(RECORDS FOR THE TASK)

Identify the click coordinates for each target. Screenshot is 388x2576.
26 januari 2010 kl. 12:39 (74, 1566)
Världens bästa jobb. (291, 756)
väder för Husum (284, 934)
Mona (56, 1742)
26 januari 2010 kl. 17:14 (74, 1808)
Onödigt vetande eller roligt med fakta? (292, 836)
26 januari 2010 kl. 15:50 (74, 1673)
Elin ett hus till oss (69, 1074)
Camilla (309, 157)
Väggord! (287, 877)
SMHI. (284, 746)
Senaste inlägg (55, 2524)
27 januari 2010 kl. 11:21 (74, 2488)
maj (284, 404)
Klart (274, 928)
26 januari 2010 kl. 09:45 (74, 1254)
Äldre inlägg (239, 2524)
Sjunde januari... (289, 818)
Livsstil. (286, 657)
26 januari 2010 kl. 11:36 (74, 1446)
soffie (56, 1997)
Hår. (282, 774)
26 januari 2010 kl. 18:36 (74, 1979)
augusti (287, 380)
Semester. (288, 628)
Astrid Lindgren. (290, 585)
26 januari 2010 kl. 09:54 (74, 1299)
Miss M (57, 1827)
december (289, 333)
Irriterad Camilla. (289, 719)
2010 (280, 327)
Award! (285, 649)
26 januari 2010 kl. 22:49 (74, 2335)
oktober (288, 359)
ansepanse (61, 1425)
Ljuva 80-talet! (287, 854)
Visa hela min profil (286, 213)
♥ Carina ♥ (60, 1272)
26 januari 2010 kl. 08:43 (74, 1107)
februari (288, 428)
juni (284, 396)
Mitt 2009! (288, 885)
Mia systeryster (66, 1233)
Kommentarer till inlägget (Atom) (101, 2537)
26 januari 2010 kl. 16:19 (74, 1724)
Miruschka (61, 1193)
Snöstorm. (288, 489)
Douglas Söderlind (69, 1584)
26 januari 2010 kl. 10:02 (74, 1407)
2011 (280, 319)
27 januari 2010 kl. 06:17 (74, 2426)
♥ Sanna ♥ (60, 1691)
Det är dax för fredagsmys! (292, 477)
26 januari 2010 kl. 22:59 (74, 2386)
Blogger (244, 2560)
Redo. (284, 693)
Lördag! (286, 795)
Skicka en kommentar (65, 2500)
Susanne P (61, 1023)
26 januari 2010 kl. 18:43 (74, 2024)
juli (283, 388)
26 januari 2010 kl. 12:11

(End RECORDS FOR THE TASK)

In full and word for word, restate the data.

OUTPUT OF THE TASK ▸
Identify the click coordinates for each target. Screenshot is 388x2576.
26 januari 2010 kl. 12:39 (74, 1566)
Världens bästa jobb. (291, 756)
väder för Husum (284, 934)
Mona (56, 1742)
26 januari 2010 kl. 17:14 (74, 1808)
Onödigt vetande eller roligt med fakta? (292, 836)
26 januari 2010 kl. 15:50 (74, 1673)
Elin ett hus till oss (69, 1074)
Camilla (309, 157)
Väggord! (287, 877)
SMHI. (284, 746)
Senaste inlägg (55, 2524)
27 januari 2010 kl. 11:21 (74, 2488)
maj (284, 404)
Klart (274, 928)
26 januari 2010 kl. 09:45 (74, 1254)
Äldre inlägg (239, 2524)
Sjunde januari... (289, 818)
Livsstil. (286, 657)
26 januari 2010 kl. 11:36 (74, 1446)
soffie (56, 1997)
Hår. (282, 774)
26 januari 2010 kl. 18:36 (74, 1979)
augusti (287, 380)
Semester. (288, 628)
Astrid Lindgren. (290, 585)
26 januari 2010 kl. 09:54 (74, 1299)
Miss M (57, 1827)
december (289, 333)
Irriterad Camilla. (289, 719)
2010 (280, 327)
Award! (285, 649)
26 januari 2010 kl. 22:49 (74, 2335)
oktober (288, 359)
ansepanse (61, 1425)
Ljuva 80-talet! (287, 854)
Visa hela min profil (286, 213)
♥ Carina ♥ (60, 1272)
26 januari 2010 kl. 08:43 (74, 1107)
februari (288, 428)
juni (284, 396)
Mitt 2009! (288, 885)
Mia systeryster (66, 1233)
Kommentarer till inlägget (Atom) (101, 2537)
26 januari 2010 kl. 16:19 (74, 1724)
Miruschka (61, 1193)
Snöstorm. (288, 489)
Douglas Söderlind (69, 1584)
26 januari 2010 kl. 10:02 (74, 1407)
2011 (280, 319)
27 januari 2010 kl. 06:17 (74, 2426)
♥ Sanna ♥ (60, 1691)
Det är dax för fredagsmys! (292, 477)
26 januari 2010 kl. 22:59 (74, 2386)
Blogger (244, 2560)
Redo. (284, 693)
Lördag! (286, 795)
Skicka en kommentar (65, 2500)
Susanne P (61, 1023)
26 januari 2010 kl. 18:43 (74, 2024)
juli (283, 388)
26 januari 2010 kl. 12:11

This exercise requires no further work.